### Teks yang Diberikan
........
10/03/2019

Belajar Alkitab: Apa Pertobatan Sejati

Belajar Alkitab, doa, Takut Akan Tuhan,

Oleh Liu Shuo
Dalam sebuah pertemuan antar rekan kerja, Wang Wei, Ma Tao, dan Hu Zhi duduk sambil sibuk mempelajari Alkitab.
Wang Wei tersenyum dan berbicara kepada kelompok itu, dengan mengatakan, “Rekan-rekan, mari kita mulai dengan membaca beberapa ayat Alkitab. Tuhan Yesus berfirman: ‘Bertobatlah engkau: karena Kerajaan Surga sudah dekat‘ (Matius 4:17). “Genap sudah waktunya, dan Kerajaan Tuhan sudah dekat: bertobatlah engkau dan percayalah kepada Injil” (Markus 1:15). Kita dapat melihat dari firman Tuhan ini bahwa, jika kita ingin memasuki kerajaan Tuhan, kita harus mengakui dosa-dosa kita kepada Tuhan dan bertobat. Namun, kita sudah percaya kepada Tuhan selama bertahun-tahun, dan meskipun kita sering mengakui dosa-dosa kita kepada-Nya, kita tetap mampu berbuat dosa dan kita hidup dalam lingkaran setan mengaku dosa dan berbuat dosa. Sepertinya kita masih belum mengerti apa yang dimaksud dengan pertobatan sejati, dan karenanya kita belum terbebas dari dosa. Oleh karena itu, memahami dengan jelas apa yang dimaksud dengan pertobatan sejati sangatlah penting bagi kemampuan kita untuk memasuki kerajaan surgawi. Hari ini, mari kita selami masalah ini bersama-sama.”
Hu Zhi kemudian berbicara dengan nada mencibir, mengatakan: “Aku percaya bahwa selama kita dengan sepenuh hati datang ke hadapan Tuhan Yesusberdoa kepada-Nya, dan mengakui dosa-dosa kita, menangis sedih, maka itulah pertobatan sejati. Selama kita sering mengaku dosa dan bertobat dengan cara ini, maka kita akan dapat memperoleh pengampunan Tuhan, dan ketika Dia datang kembali, kita kemudian dapat diangkat ke surga.”
........
### Daftar Tugas
**A.** Dalam teks tentang pertobatan sejati, apa yang menurut Hu Zhi akan terjadi ketika Tuhan datang kembali?
**B.** Kategori apa saja yang tercantum di bawah judul teks tentang pertobatan sejati?
**C.** Lanjutkan teks tentang pertobatan sejati, mulai setelah kalimat terakhir yang diucapkan Hu Zhi.

Entri dari sebuah dataset
........
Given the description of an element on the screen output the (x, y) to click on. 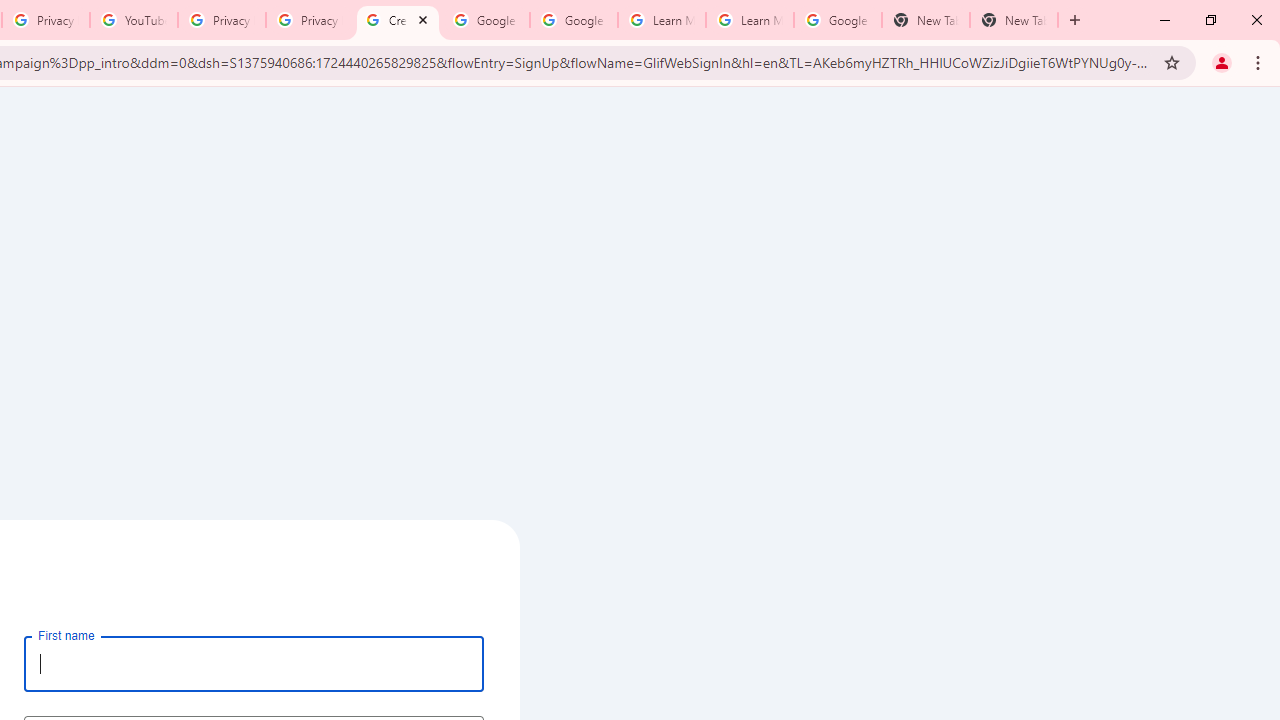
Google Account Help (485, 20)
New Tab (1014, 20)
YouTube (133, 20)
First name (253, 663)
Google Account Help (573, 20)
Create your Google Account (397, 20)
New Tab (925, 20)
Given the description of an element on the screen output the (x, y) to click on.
........
### Hasil Tugas
**A.** Mereka yang sering mengaku dosa dan bertobat dengan cara itu dapat diangkat ke surga.

**B.** Belajar Alkitab, doa, Takut Akan Tuhan

**C.**
Wang Wei sedikit mengernyit dan menjawab: “Tetapi kita telah berdoa dan mengaku dosa dengan cara ini selama bertahun-tahun, memberikan perhitungan atas dosa-dosa kita di hadapan Tuhan, dan terisak-isak mengeluarkan air mata pedih. Namun, pada saat kita menemukan sesuatu yang nyata, kita masih tanpa sadar berbuat dosa dan, selain itu, kita melakukan dosa yang persis sama berulang-ulang. Aku benar-benar khawatir bahwa kita yang sering hidup dalam dosa akan ditinggalkan dan disingkirkan oleh Tuhan ketika Dia datang kembali.”
Ma Tao mengangguk dan berkata: “Aku juga sudah merenungkan hal ini sebelumnya. Aku berpikir bahwa sering menangis sedih dalam doa dan mengaku dosa kepada Tuhan hanya menunjukkan bahwa kita memiliki keinginan untuk mengaku dosa dan bertobat kepada Tuhan. Namun, apakah itu merupakan pertobatan sejati, tergantung pada bagaimana kita melakukan tindakan nyata kita dan apakah kita mengalami perubahan nyata atau tidak. Misalnya, ketika seorang pencuri kedapatan mencuri sesuatu, dia akan mengakui kesalahannya dan berjanji tidak akan pernah mencuri barang milik orang lain lagi. Namun, ini tidak menunjukkan bahwa dia benar-benar telah membuka lembaran baru dan tidak akan pernah mencuri lagi. Sering kali, untuk menghindari tanggung jawab sementara atas pelanggarannya dan untuk menghindari hukumannya yang sah, dia tidak punya pilihan lain selain mengakui pelanggarannya, tetapi ini tidak berarti bahwa dia tidak ingin mencuri lagi di masa depan. Jika dia mampu menahan diri untuk tidak mencuri dalam keadaan apa pun, maka ini adalah satu-satunya hal yang akan membuktikan bahwa dia benar-benar bertobat. Bukankah kita juga seperti ini? Meskipun kita sering mengakui dosa-dosa kita kepada Tuhan dan sikap pengakuan kita tampak tulus, setelah beberapa saat, kita berbuat dosa dengan cara lama yang sama, dan kita tidak membenci dosa kita, juga tidak menganggapnya hina sedikit pun. Kita berdoa dan mengaku dosa dengan cara seperti ini, pada kenyataannya adalah kita sedang berusaha menipu Tuhan, dan kita melakukannya untuk menghindari pendisiplinan sementara Tuhan, dan untuk mencari pengampunan dan ampunan dari Tuhan. Namun, kita tidak ada rencana untuk mengubah diri kita secara menyeluruh, jadi bagaimana mungkin ini merupakan pertobatan sejati?”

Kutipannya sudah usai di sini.